In a separate study on remdesivir in China, the drug did not lead to shorter recovery times. Patients receiving the drug vs. placebo did not experience any significant benefit.
The study was smaller and ended early. Researchers wanted more than 450 people enrolled, but ended up with just over half of that, due to decreasing number of COVID cases.
Dr. Fauci says the drug's impact on COVID-19 mortality is TBD. Initial data reflects a trend that those treated with remdesivir have lower mortality rates but a lot more information is needed. That said, the FDA says its already working with the drug-maker to secure availability of the treatment *if* approved.
How COVID-19 impacts what you and your family are able to buy, cook & eat.
The U.S. food supply chain is impacted by COVID-19 in these two ways:
Why It Matters: Livestock farmers have too much product & nowhere to send it.
“As pork, beef and chicken plants are being forced to close, even for short periods of time, millions of pounds of meat will disappear from the supply chain… Farmers across the country will not have anywhere to sell their livestock to be processed, when they could have fed the nation… The food supply chain is breaking.”
“They say, ‘How dare you throw away food when so many people are hungry?.’ They don’t know how farming works.

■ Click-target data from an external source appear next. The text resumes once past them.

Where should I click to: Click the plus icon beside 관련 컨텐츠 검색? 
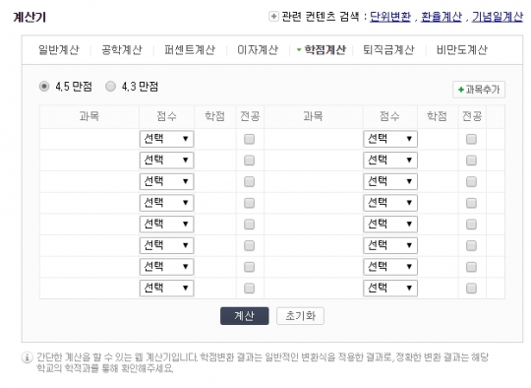[x=273, y=17]
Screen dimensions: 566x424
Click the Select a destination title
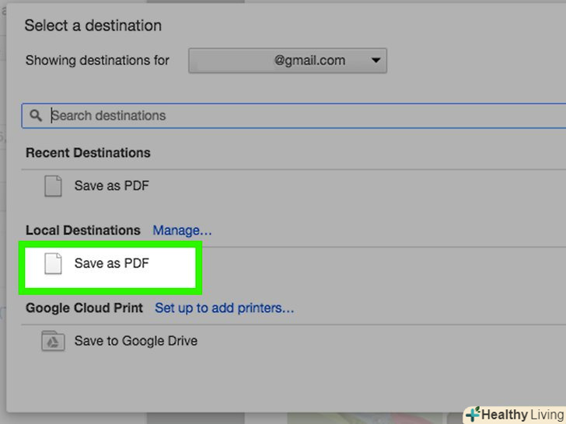(x=93, y=26)
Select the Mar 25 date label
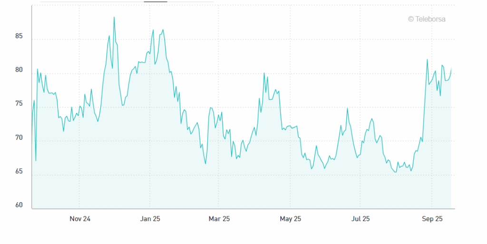 (219, 219)
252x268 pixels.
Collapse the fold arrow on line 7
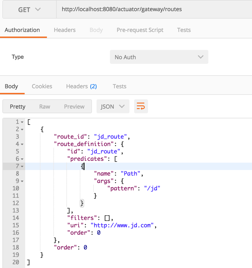coord(22,166)
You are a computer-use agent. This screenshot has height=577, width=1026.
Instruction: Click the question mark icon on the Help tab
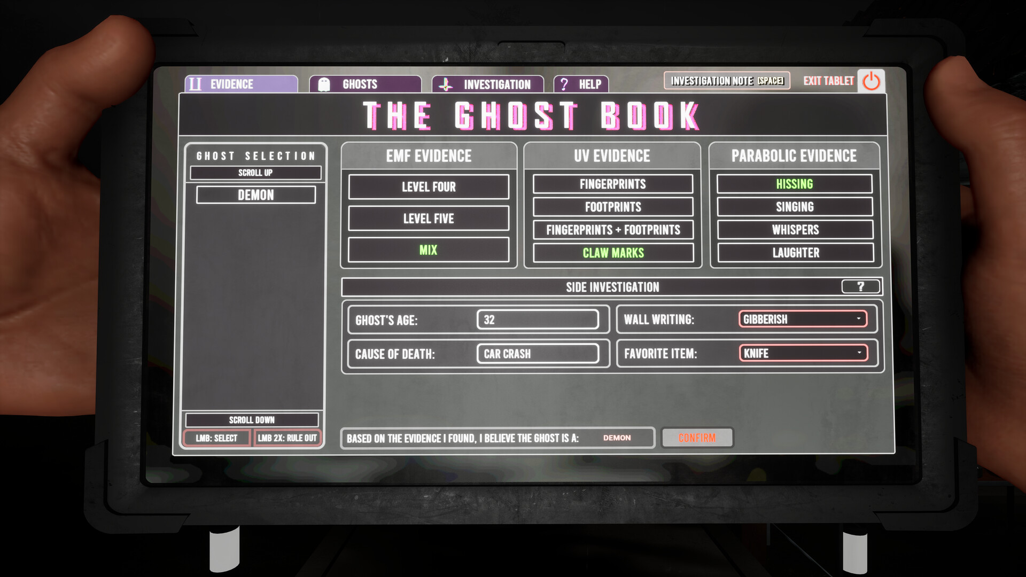click(564, 83)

This makes me sick, too.”
Even if individual families buy more at the grocery store, we can’t make up for the large, bulk purchasing power of restaurants, corporate cafeterias, event catering and beyond.
Some economists believe the disruption in the supply chain (lower supply due to closed processing plants) will lead to higher prices for all in the weeks and months ahead.
Currently, meat produced for food-service (like restaurants) cannot be repackaged and sold in grocery stores, or donated easily. The USDA has set up an emergency network to try to coordinate oversupply, funneling it to places of need.